----- Text provided -----

SQL> select mydbadot mydba 2 , round(avg(keysize)) keysiz 3 , count(*) nkeys 4 from index_keys 5 where owner = 'SCOTT' 6 and name = 'EMPNO_PK' 7 and indexlevel = 0 8 group by mydbadot 9 ; MYDBA KEYSIZ NKEYS ------------ ---------- ---------- 1.24289 5 243 1.25104 5 28 2.2162 5 243 2.2163 5 243 2.2164 5 243 SQL> select mydbadot mydba 2 , round(avg(keysize)) keysiz 3 , round(avg(nonkeysize)) nonkeysiz 4 , count(*) nkeys 5 from iot_keys 6 where owner = 'SCOTT' 7 and name = 'EMPNOIOT_PK' 8 and indexlevel = 0 9 group by mydbadot 10 ; MYDBA KEYSIZ NONKEYSIZ NKEYS ------------ ---------- ---------- ---------- 1.23789 5 56 59 1.23790 5 57 58 1.23791 5 57 57 1.23792 5 57 57 1.23793 5 59 56 1.23794 5 59 56 1.23795 5 58 57 1.23796 5 58 56 1.23797 5 61 55 1.23798 5 57 57 1.23799 5 59 56 1.23800 5 59 56 1.23801 5 61 55 1.23802 5 61 55 1.23803 5 60 56 1.23804 5 61 54 1.23805 5 60 56 1.23806 5 57 44 18 rows selected.
Oracle packs 4 to 5 times as many keys per block in the standard B-tree/table implementation versus that of the IOT implementation. This will cause the IOT implementation to create a new index level 4-5 times sooner than that of the standard implementation. In fact, if the buffer cache was just the wrong size, the IOT implementation may need to perform two physical reads for this operation (one for the index leaf block and a second for the overflow table block). All this having been said, however, I would consider the increased size of an IOT index a "neutral" and would not be a significant downside for using IOTs.
We have seen some of the performance gains IOTs can bring to a system, but are there any downsides? The good news is that I have only been able to find one significant performance detriment to using IOTs. Unfortunately, it is such a detriment that it may make IOTs a non-option for your environment.
The only significant weakness of Oracle's IOT implementation (and I
believe this to be such a weakness as to be considered a bug) is that
Oracle does not store any column number information in the overflow
table. By this I mean that, taken alone, the row fragments stored in
the overflow table (e.g. the PHOTO column) do not contain
a column offset. The following two screen shots illustrate this lack
of column offset. The first screen shot is a complete block from the
overflow table (SYS_IOT_OVER_6671) containing three row
fragments. The second screen shot is a detailed look at one of the
fragments, confirming that no column offset is stored in the header of
the row (only flag, ITL number, and column count).
The implications of this are dramatic when looking at full table scan
type queries. Take for example queries of the form
select avg(length(photo)) from emp;vs.

----- Excerpted data -----

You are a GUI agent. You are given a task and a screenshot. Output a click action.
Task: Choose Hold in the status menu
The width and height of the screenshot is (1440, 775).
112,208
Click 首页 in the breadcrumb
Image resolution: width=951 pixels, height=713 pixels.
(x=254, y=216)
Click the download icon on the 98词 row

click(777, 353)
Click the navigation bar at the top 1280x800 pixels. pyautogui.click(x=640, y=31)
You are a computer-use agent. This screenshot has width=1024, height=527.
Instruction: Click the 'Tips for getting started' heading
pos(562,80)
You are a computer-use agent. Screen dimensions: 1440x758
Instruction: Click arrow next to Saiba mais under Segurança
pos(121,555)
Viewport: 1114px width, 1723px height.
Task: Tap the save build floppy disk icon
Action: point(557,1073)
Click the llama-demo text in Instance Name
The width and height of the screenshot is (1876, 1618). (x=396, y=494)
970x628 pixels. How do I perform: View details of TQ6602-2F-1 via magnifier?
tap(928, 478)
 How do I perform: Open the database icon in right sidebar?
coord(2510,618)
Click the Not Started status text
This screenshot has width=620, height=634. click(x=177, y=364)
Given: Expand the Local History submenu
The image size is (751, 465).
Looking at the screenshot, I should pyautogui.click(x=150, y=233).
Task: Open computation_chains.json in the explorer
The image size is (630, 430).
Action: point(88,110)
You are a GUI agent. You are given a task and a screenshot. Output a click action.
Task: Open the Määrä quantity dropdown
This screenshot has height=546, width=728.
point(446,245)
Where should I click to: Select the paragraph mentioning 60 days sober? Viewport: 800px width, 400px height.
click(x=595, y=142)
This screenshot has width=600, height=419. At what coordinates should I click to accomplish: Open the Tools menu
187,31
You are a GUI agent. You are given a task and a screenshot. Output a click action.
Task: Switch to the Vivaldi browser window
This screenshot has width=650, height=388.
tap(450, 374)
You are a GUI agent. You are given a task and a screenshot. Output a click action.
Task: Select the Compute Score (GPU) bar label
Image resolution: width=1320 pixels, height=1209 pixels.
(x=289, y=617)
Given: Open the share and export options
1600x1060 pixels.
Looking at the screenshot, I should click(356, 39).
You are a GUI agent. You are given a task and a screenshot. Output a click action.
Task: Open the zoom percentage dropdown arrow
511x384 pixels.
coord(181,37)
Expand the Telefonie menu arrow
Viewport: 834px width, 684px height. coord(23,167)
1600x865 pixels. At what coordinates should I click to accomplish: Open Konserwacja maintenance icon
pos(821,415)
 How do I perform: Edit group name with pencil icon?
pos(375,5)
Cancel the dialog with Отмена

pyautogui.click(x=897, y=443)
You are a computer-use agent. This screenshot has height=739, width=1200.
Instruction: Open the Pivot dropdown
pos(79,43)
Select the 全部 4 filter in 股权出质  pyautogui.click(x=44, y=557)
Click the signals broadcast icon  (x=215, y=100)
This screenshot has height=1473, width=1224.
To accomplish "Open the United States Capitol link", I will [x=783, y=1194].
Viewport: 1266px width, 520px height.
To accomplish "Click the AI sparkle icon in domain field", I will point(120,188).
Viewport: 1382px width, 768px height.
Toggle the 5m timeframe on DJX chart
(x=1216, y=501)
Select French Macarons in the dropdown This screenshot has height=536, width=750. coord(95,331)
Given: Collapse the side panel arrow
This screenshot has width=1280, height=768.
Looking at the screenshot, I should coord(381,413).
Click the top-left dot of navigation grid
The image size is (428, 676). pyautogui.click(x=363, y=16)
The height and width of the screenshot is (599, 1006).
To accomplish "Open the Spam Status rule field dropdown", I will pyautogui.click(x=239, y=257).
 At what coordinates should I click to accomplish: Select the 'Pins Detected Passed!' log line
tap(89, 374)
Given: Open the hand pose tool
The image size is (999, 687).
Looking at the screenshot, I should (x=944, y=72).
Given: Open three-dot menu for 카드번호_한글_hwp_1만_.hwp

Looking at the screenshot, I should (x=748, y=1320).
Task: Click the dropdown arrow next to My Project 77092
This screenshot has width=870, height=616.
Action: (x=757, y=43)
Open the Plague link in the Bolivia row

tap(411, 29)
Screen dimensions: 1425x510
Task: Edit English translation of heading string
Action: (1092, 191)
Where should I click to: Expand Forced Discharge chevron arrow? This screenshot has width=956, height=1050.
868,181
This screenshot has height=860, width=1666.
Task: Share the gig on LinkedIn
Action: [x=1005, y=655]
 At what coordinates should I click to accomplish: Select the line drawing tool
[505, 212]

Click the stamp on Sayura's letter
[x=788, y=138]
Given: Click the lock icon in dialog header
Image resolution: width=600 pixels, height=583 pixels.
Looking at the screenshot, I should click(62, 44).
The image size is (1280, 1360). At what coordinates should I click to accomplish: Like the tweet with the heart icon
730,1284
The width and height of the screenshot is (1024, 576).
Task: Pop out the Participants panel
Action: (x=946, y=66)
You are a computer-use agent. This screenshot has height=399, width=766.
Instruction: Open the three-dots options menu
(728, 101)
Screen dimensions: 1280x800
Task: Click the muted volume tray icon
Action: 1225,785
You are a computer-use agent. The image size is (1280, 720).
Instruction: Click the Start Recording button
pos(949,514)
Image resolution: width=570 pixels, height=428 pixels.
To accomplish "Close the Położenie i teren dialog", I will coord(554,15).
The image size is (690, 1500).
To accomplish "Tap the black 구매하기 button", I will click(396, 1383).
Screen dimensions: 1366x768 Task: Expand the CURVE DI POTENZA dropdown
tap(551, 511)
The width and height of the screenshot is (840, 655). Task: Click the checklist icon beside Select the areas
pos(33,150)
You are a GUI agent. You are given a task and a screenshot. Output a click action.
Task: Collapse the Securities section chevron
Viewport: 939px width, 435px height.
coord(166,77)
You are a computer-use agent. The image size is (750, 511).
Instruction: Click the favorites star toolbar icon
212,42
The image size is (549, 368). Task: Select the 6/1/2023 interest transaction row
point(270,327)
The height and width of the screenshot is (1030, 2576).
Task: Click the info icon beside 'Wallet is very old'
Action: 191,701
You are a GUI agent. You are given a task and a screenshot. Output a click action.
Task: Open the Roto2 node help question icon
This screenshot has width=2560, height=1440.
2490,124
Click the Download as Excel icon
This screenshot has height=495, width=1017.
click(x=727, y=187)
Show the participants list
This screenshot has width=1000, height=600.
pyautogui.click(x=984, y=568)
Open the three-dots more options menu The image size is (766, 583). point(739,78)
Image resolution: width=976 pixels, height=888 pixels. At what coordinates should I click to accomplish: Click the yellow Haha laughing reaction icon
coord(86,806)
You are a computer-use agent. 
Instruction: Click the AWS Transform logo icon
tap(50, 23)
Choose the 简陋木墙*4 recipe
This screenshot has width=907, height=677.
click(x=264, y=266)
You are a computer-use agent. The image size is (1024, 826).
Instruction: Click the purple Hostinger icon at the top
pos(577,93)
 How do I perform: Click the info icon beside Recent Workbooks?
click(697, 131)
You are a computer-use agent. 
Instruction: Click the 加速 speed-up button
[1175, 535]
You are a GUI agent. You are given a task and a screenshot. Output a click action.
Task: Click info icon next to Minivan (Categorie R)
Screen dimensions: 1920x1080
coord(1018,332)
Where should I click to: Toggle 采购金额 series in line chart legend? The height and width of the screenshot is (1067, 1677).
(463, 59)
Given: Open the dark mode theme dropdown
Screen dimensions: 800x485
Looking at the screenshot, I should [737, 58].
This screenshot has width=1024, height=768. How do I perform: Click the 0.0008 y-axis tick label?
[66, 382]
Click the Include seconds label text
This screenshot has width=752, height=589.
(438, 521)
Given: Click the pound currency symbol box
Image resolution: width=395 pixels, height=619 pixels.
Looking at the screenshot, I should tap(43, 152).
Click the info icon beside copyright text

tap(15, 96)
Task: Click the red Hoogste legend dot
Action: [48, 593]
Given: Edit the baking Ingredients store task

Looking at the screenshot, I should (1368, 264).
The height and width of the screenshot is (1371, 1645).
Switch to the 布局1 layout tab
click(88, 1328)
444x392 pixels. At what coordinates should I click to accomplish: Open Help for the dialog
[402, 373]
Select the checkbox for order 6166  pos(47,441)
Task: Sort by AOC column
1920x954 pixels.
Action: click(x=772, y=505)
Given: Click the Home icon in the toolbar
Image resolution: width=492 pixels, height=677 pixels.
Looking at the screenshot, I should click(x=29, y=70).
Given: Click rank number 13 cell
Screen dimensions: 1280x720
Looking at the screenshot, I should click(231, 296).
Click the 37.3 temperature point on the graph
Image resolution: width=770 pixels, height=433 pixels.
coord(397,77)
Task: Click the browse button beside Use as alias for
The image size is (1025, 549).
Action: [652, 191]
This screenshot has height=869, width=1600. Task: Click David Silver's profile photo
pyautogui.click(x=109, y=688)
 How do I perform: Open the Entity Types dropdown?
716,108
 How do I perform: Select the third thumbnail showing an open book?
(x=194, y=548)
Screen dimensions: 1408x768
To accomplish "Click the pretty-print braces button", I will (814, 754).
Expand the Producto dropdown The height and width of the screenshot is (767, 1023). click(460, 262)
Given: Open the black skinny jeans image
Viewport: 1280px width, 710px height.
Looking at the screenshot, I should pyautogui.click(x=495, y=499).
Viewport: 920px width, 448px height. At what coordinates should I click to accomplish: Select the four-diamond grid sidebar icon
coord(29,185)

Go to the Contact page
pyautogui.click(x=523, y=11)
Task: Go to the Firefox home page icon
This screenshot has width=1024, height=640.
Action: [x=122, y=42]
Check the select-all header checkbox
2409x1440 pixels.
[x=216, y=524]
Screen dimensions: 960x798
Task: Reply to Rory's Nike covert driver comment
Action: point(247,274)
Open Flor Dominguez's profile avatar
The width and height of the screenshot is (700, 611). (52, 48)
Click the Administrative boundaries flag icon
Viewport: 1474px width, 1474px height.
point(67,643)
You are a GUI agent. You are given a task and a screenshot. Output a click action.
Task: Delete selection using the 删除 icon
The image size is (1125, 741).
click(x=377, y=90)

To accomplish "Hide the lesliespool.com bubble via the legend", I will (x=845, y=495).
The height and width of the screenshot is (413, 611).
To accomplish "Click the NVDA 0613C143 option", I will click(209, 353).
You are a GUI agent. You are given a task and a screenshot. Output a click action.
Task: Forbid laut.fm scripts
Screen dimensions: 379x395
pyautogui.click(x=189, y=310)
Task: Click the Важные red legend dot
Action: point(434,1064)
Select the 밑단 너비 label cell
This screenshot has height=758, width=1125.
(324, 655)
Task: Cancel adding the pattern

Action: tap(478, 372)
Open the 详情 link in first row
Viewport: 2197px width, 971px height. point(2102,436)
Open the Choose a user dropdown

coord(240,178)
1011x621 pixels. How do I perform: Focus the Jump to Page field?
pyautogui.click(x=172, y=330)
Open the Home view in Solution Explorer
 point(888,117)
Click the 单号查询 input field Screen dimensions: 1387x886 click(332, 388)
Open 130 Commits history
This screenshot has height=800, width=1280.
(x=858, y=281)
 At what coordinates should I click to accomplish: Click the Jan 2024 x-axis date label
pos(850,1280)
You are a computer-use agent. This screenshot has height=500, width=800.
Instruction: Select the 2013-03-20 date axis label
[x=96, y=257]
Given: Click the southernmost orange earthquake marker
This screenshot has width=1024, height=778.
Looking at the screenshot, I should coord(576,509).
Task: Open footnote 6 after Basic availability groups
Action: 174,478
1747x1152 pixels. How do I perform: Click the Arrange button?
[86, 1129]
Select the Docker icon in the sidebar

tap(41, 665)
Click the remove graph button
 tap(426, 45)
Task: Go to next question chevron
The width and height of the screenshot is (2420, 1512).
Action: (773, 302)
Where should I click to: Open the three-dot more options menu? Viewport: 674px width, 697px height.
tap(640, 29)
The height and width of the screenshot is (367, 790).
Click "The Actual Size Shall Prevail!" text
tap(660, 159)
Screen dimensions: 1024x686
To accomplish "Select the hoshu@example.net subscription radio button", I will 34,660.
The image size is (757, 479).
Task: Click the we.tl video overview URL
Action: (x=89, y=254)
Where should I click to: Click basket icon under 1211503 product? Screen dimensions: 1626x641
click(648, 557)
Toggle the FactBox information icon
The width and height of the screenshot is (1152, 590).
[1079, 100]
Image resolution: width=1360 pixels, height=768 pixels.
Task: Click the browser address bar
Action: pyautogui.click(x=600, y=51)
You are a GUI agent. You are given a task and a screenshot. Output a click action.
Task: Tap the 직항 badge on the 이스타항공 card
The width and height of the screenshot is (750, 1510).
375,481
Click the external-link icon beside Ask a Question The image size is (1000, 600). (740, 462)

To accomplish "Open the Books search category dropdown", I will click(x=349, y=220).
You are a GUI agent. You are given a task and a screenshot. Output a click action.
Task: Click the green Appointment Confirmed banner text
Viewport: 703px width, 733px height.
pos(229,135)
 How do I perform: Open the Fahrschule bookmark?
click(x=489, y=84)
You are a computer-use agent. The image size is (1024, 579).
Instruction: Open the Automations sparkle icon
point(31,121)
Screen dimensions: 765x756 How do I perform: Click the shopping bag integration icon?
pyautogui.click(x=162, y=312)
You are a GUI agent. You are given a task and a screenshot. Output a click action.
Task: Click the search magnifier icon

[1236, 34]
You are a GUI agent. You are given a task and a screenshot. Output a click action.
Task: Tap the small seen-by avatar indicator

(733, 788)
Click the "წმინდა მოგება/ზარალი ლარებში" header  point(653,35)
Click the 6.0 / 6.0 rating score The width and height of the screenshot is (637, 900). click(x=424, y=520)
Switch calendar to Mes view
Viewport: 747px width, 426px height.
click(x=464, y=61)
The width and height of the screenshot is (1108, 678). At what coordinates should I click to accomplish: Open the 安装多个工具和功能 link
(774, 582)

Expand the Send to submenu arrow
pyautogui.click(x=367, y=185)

-----

Tasks to complete:
1 - From the text on Oracle IOTs, extract the passage starting at "The implications of" and ending at "avg(length(photo)) from emp;vs.".
2 - Answer these from the text on Oracle IOTs:
(a) How many times as many keys per block does Oracle pack in the standard B-tree/table implementation compared with the IOT implementation?
(b) What three items does the header of the row fragment hold?
(c) How does the author classify the increased size of an IOT index?

Answers per task:
1 -
The implications of this are dramatic when looking at full table scan
type queries. Take for example queries of the form
select avg(length(photo)) from emp;vs.

2 -
(a) 4 to 5 times as many.
(b) Flag, ITL number, and column count.
(c) As a "neutral," not a significant downside for using IOTs.